Collected data
-----

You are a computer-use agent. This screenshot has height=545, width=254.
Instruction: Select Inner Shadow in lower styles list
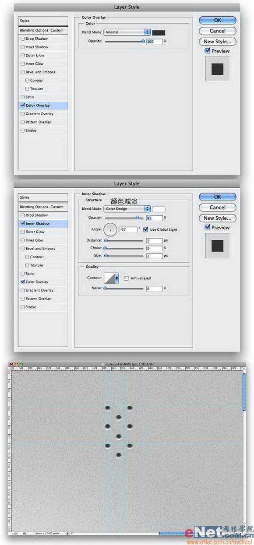coord(38,224)

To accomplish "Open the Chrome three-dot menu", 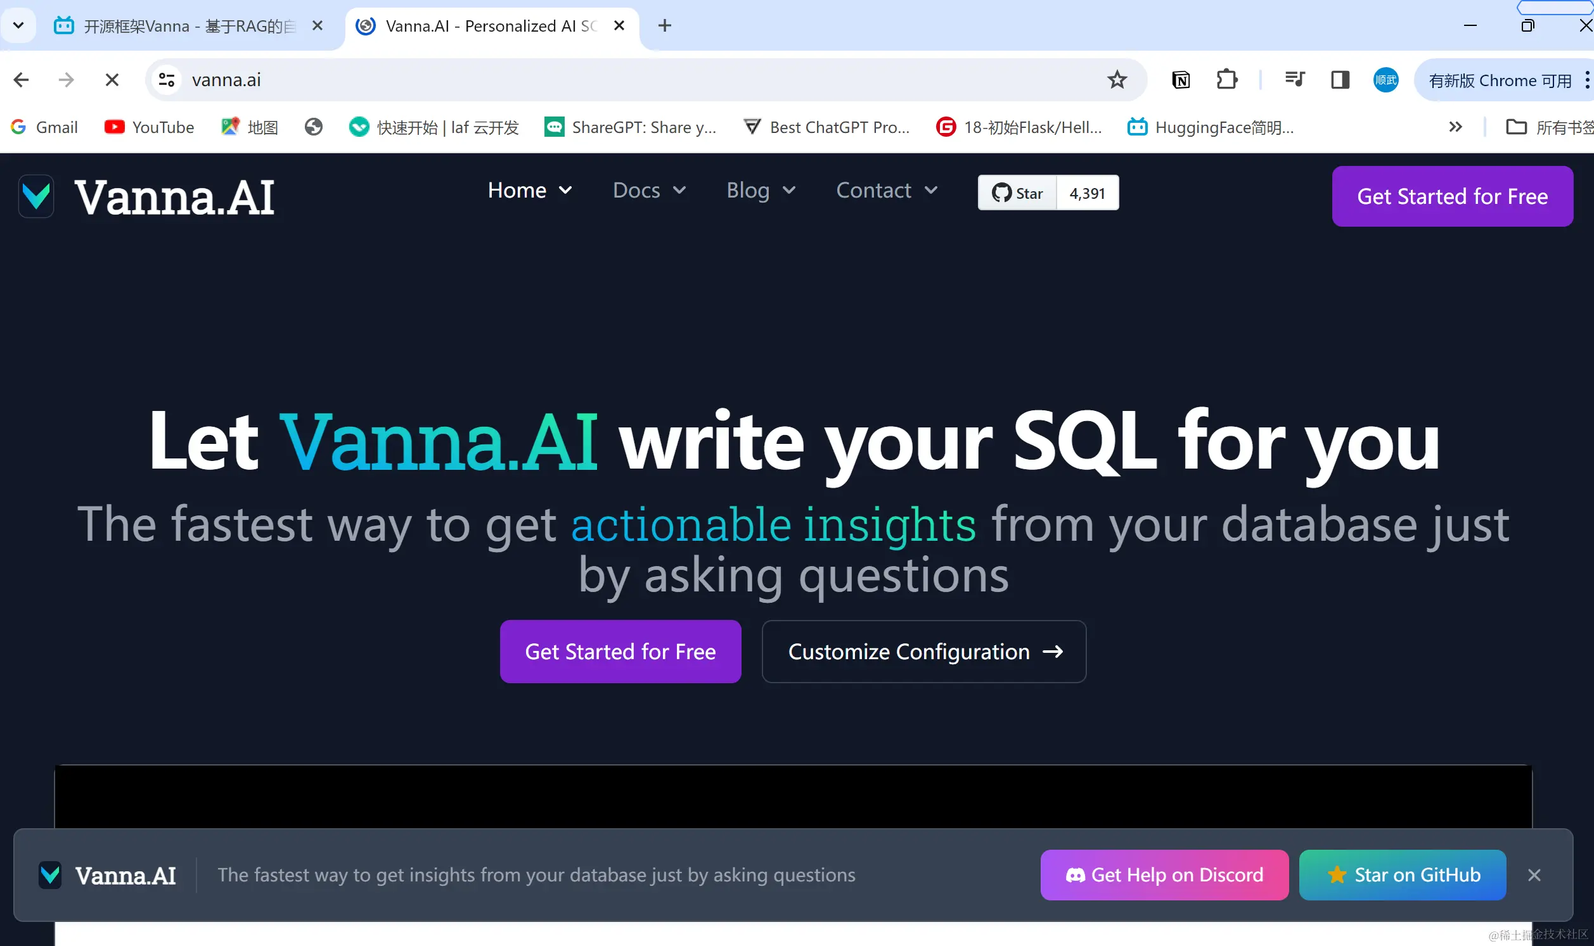I will click(1588, 80).
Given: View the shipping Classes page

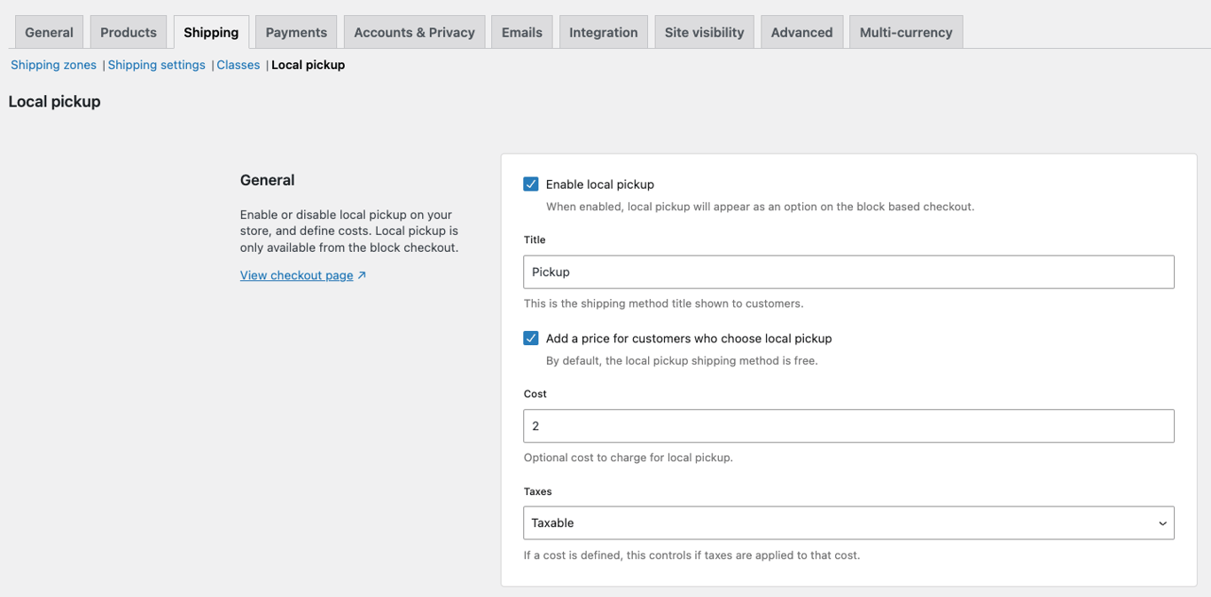Looking at the screenshot, I should [x=238, y=64].
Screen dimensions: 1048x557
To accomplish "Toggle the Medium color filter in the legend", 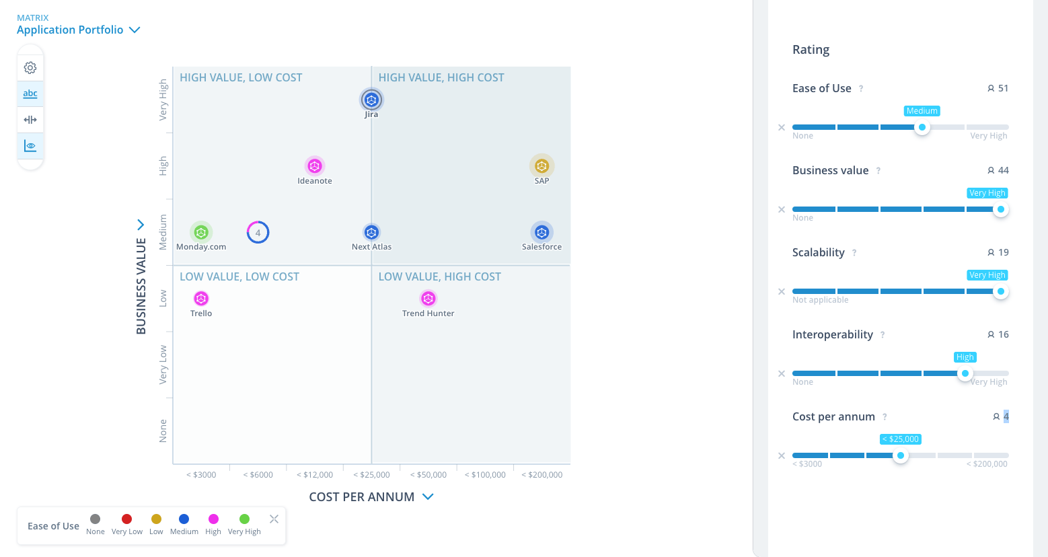I will point(184,519).
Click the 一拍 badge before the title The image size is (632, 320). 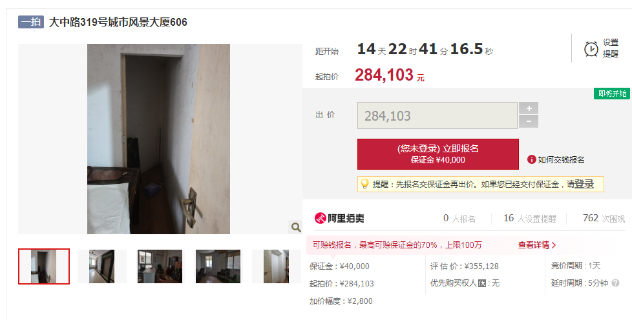[30, 22]
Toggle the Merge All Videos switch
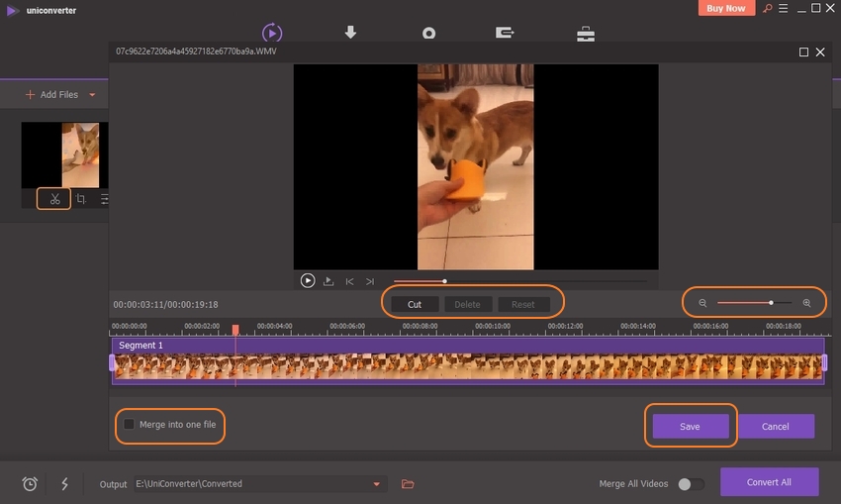 [691, 484]
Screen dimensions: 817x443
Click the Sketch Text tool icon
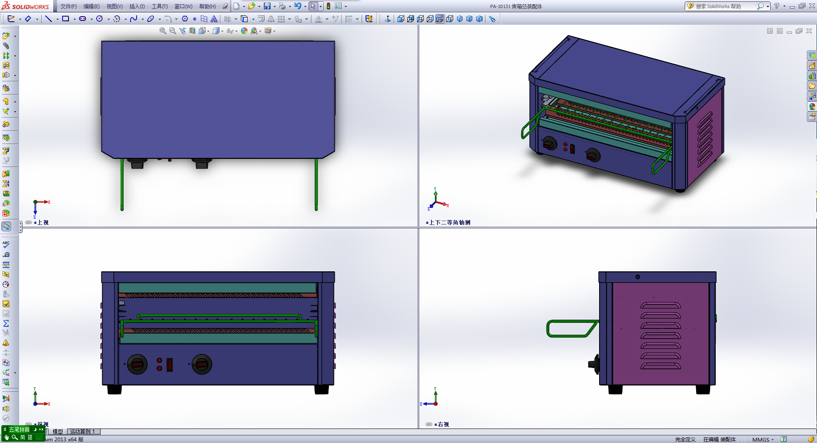point(214,19)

-----

For every line above that has "dimensions" in it, copy the line.

Result:
Screen dimensions: 1048x557
Screen dimensions: 817x443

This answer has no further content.